Add inverse_and_gradient method to bijection #191

aseyboldt · 2024-10-21T11:22:51Z

This includes an extra method to bijections that I use for a project of mine. I'm not sure if this is of enough general interest to include into the library, but including it would certainly make my life easier, and there might be other use cases around.

If there is a known density defined on the transformed space of some bijection, we can compute the logp, and the gradient of that logp on this transformed space. In the code I call those y (the position), y_grad (the gradient of the log density at y) and y_logp (the log-density at y).

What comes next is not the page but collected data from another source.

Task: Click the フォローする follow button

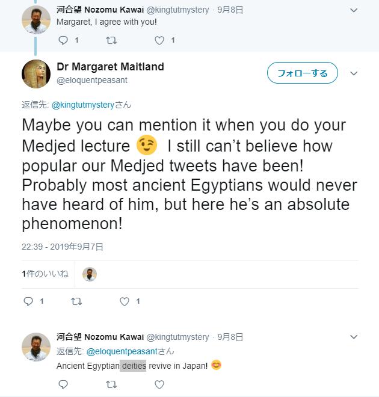Action: point(303,73)
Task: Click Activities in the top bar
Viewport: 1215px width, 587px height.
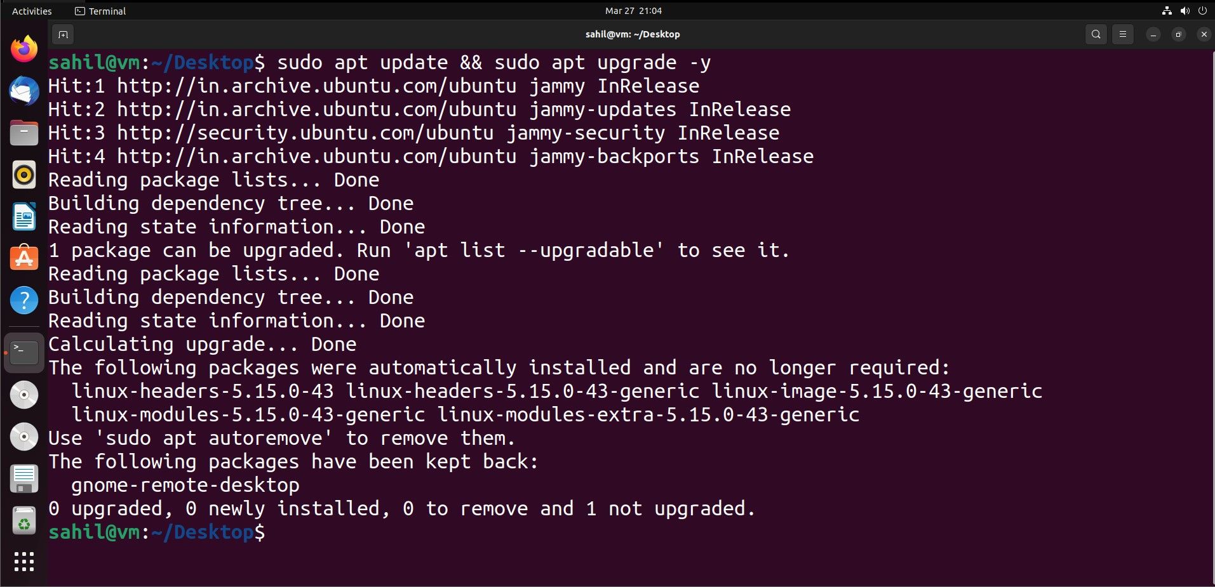Action: click(x=31, y=11)
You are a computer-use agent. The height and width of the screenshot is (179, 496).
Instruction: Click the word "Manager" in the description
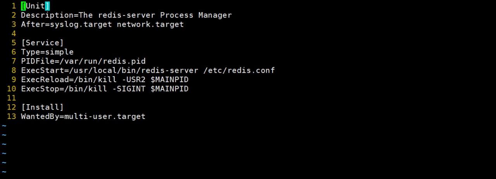215,15
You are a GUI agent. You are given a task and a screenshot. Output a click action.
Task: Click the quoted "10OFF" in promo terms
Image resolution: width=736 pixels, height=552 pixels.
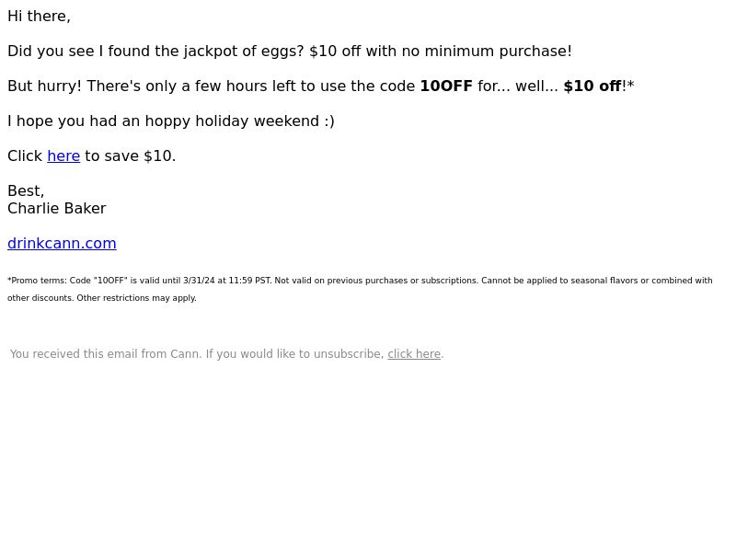pyautogui.click(x=110, y=281)
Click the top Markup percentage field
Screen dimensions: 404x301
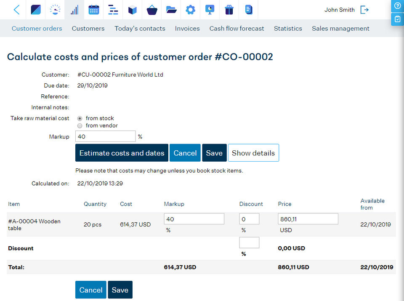point(105,136)
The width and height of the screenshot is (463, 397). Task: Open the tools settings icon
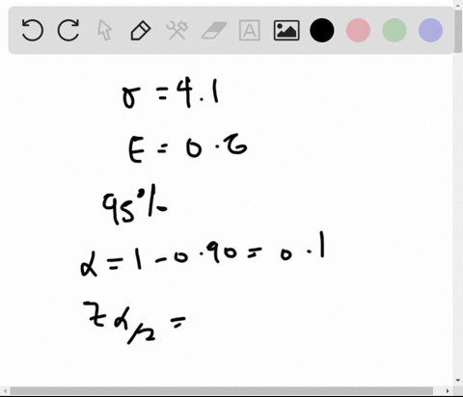tap(177, 30)
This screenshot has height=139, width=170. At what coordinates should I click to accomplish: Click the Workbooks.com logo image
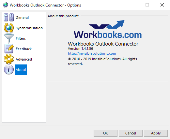pyautogui.click(x=108, y=29)
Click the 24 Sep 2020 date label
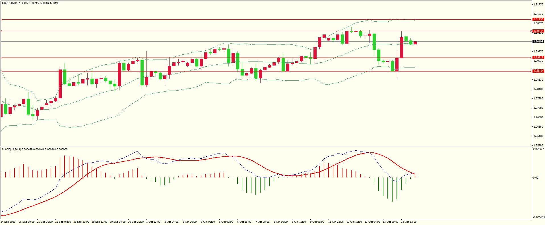 (8, 222)
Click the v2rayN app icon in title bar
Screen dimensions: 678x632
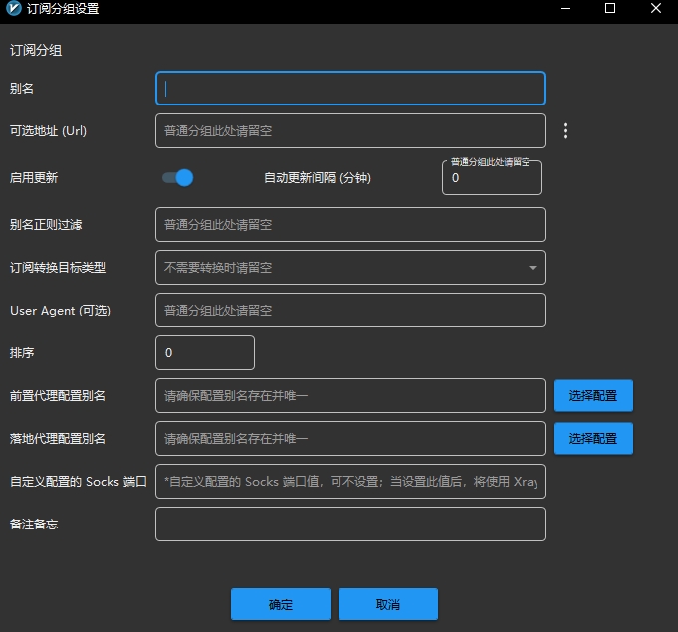(x=12, y=9)
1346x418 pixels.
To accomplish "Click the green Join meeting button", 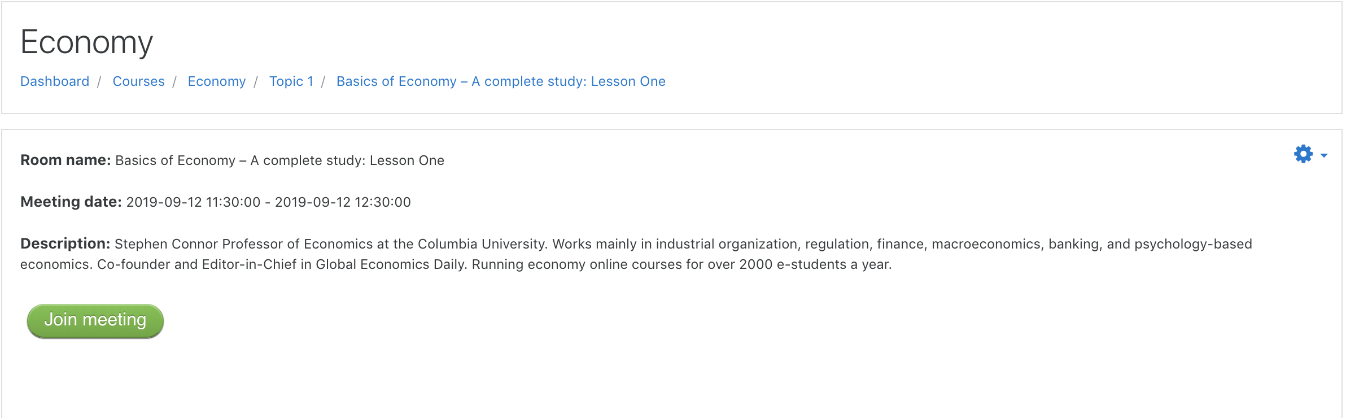I will (x=95, y=321).
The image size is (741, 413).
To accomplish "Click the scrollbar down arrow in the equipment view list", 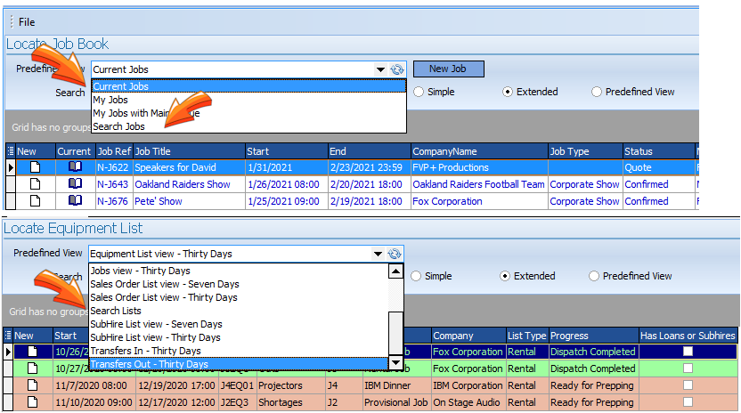I will (395, 363).
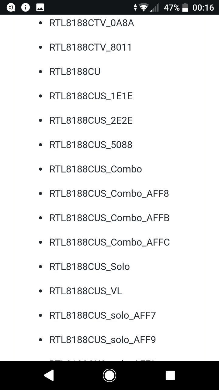Tap the Wi-Fi signal icon

pos(144,8)
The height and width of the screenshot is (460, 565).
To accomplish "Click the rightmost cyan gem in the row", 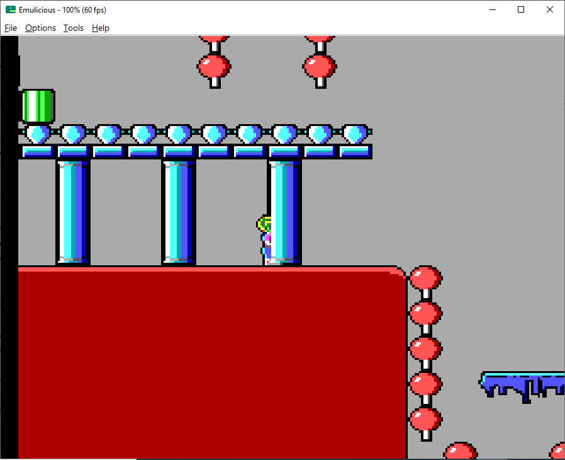I will click(355, 134).
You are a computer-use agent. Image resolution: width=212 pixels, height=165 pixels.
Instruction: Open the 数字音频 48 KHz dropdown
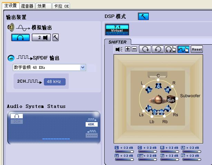83,67
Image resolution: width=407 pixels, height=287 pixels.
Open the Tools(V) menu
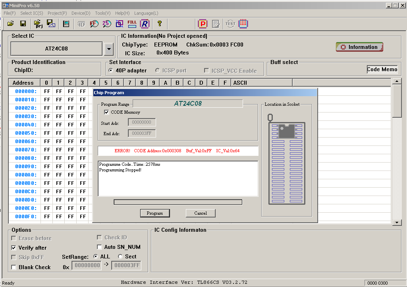pyautogui.click(x=103, y=13)
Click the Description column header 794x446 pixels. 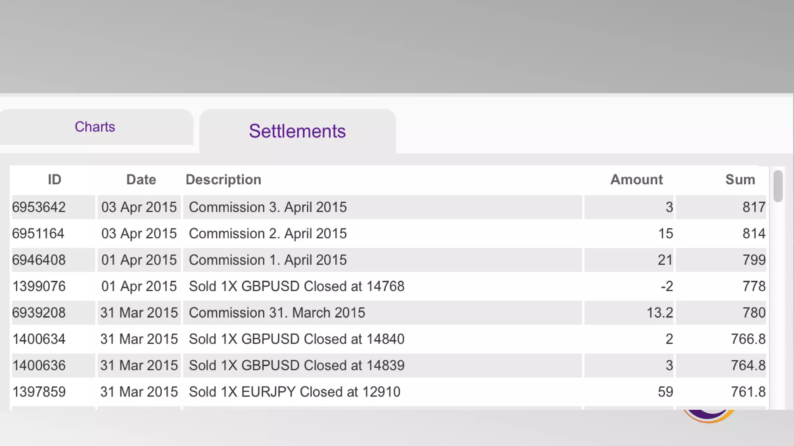(223, 180)
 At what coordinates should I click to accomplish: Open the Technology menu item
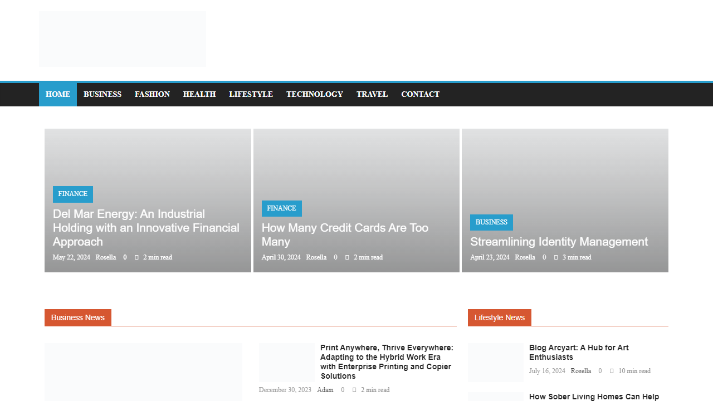(315, 95)
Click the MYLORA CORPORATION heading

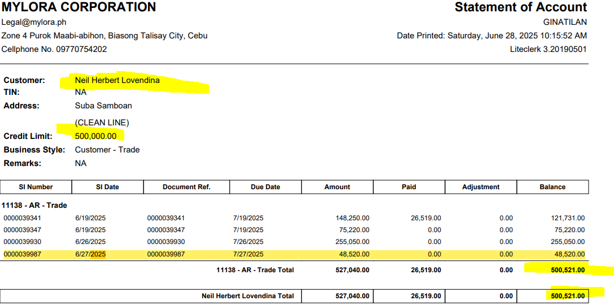coord(79,7)
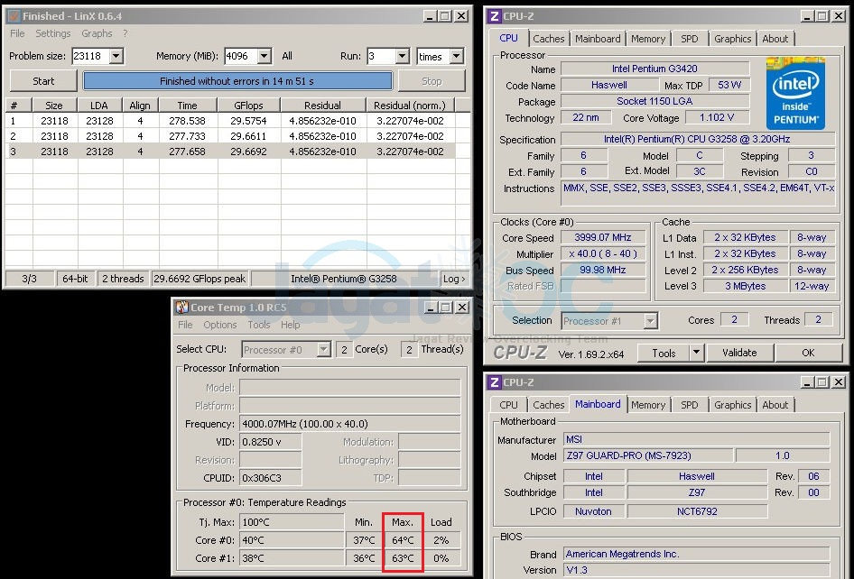This screenshot has height=579, width=854.
Task: Click the Intel Inside Pentium logo
Action: pos(794,93)
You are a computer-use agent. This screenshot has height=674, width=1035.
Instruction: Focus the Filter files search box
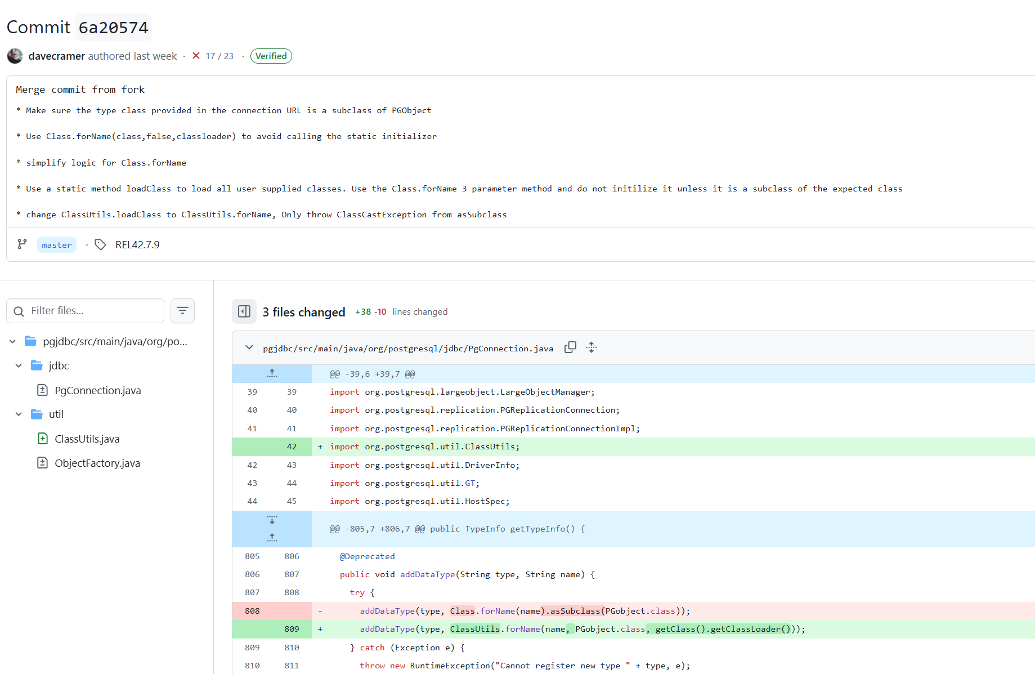click(x=93, y=311)
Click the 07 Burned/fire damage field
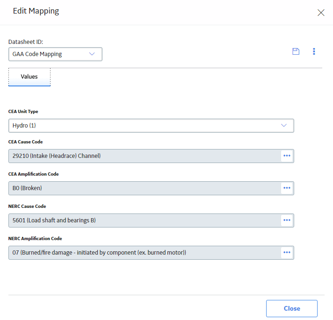The height and width of the screenshot is (320, 333). (x=145, y=253)
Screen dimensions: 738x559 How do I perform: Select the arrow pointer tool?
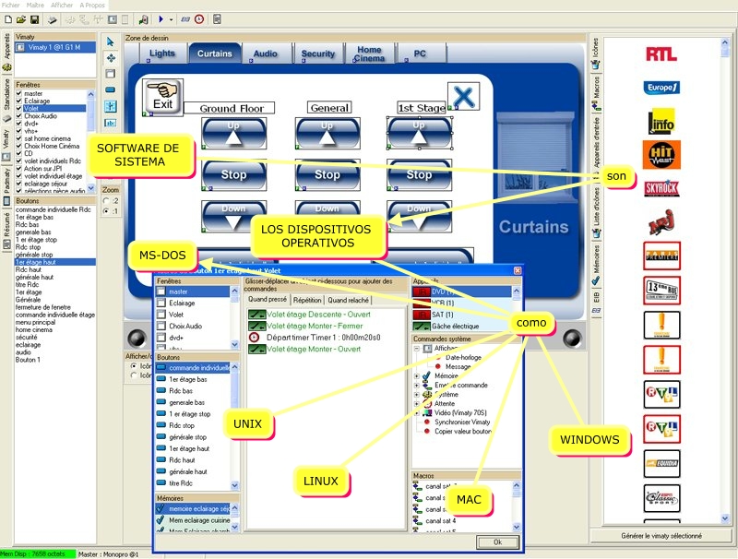[110, 42]
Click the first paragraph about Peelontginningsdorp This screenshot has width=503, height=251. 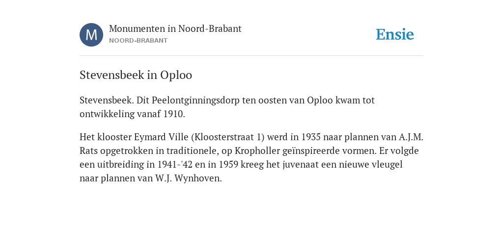point(227,107)
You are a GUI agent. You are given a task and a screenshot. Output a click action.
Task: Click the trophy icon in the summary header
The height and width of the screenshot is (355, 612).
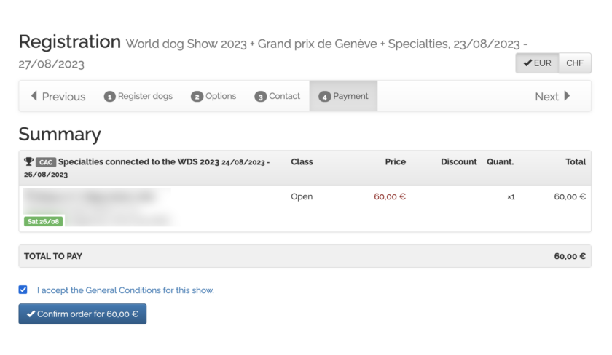28,162
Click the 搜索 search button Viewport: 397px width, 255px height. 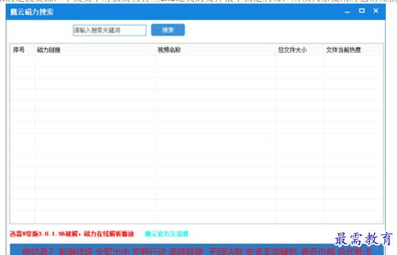point(168,30)

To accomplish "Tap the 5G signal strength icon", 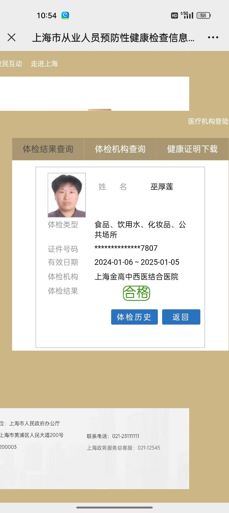I will pyautogui.click(x=187, y=15).
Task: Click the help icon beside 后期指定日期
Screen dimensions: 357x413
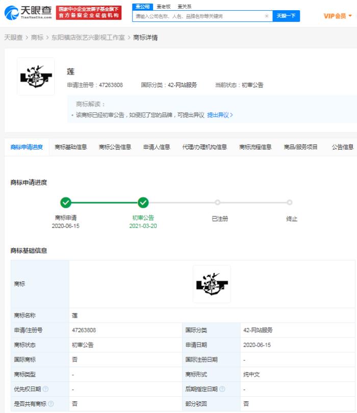Action: point(222,389)
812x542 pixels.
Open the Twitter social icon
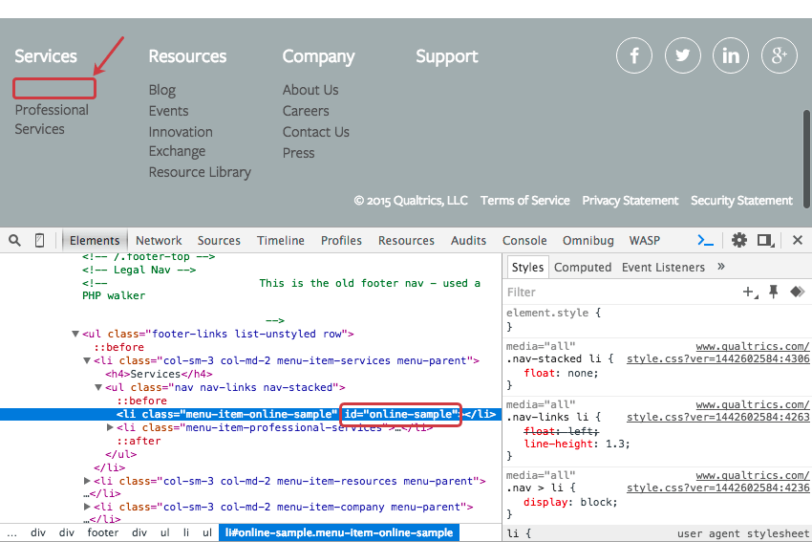[683, 55]
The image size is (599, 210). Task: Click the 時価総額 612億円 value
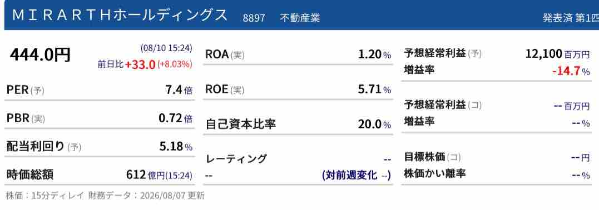[159, 175]
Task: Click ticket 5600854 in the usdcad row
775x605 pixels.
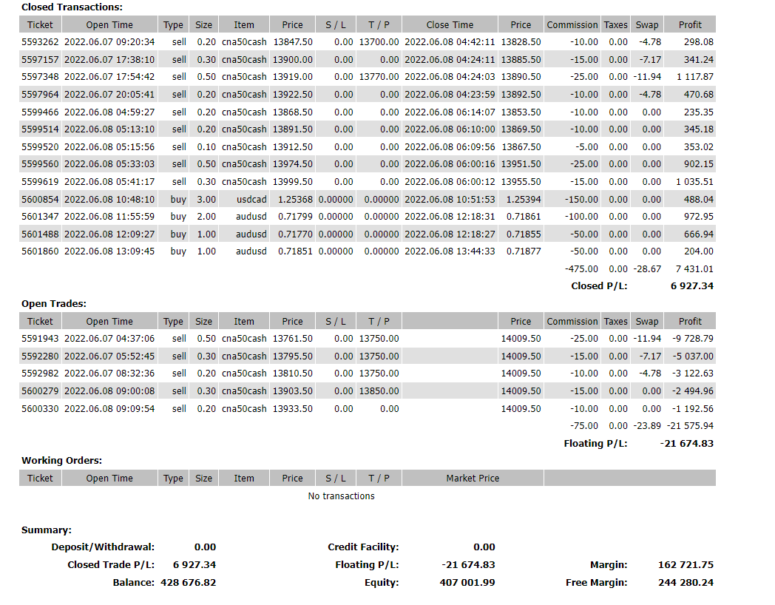Action: pos(40,199)
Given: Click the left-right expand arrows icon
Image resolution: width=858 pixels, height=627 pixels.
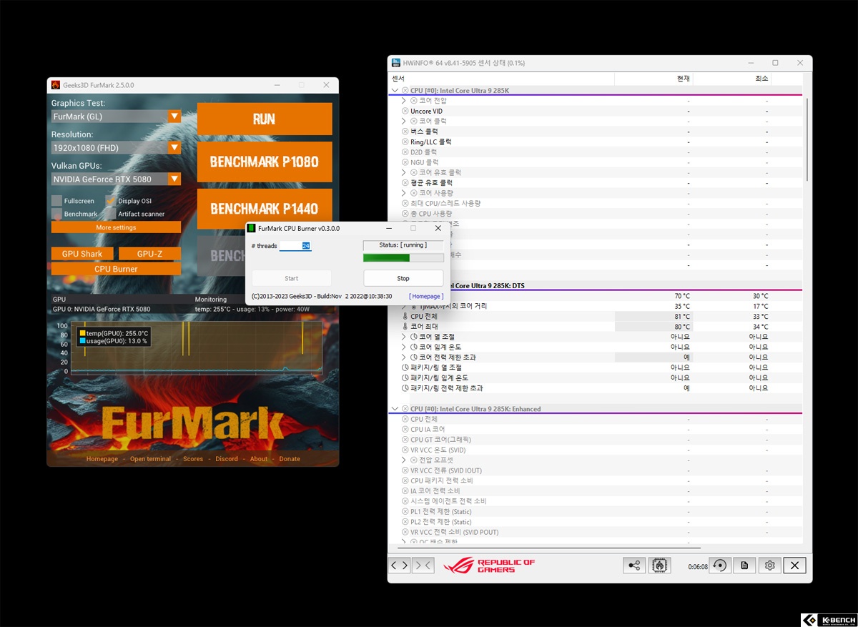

We can then compute these quantities on the untransformed space, using some autodiff where we need to take into account the jacobian determinant.

The PR contains a general implementation in the AbstractBijection class. The code that this generates is not always the best however, so for some bijections I also implement special cases (Affine, Chain, Permutation and Coupling).

The special implementations are tested against the general implementation, and the general implementation is tested agains analytical solutions for Affine and Exp transformations.

danielward27 · 2024-10-22T13:55:46Z

flowjax/bijections/bijection.py

+            x_grad: The gradient of the log density at `x`.
+            x_logp: The log density on the untransformed space at `x`.
+        """
+        x, logdet = self.inverse_and_log_det(y, condition)


I assume you don't need the log_det in the inverse?

x = bijection.inverse(y, condition) (_, fwd_log_det), pull_grad_fn = jax.vjp(...)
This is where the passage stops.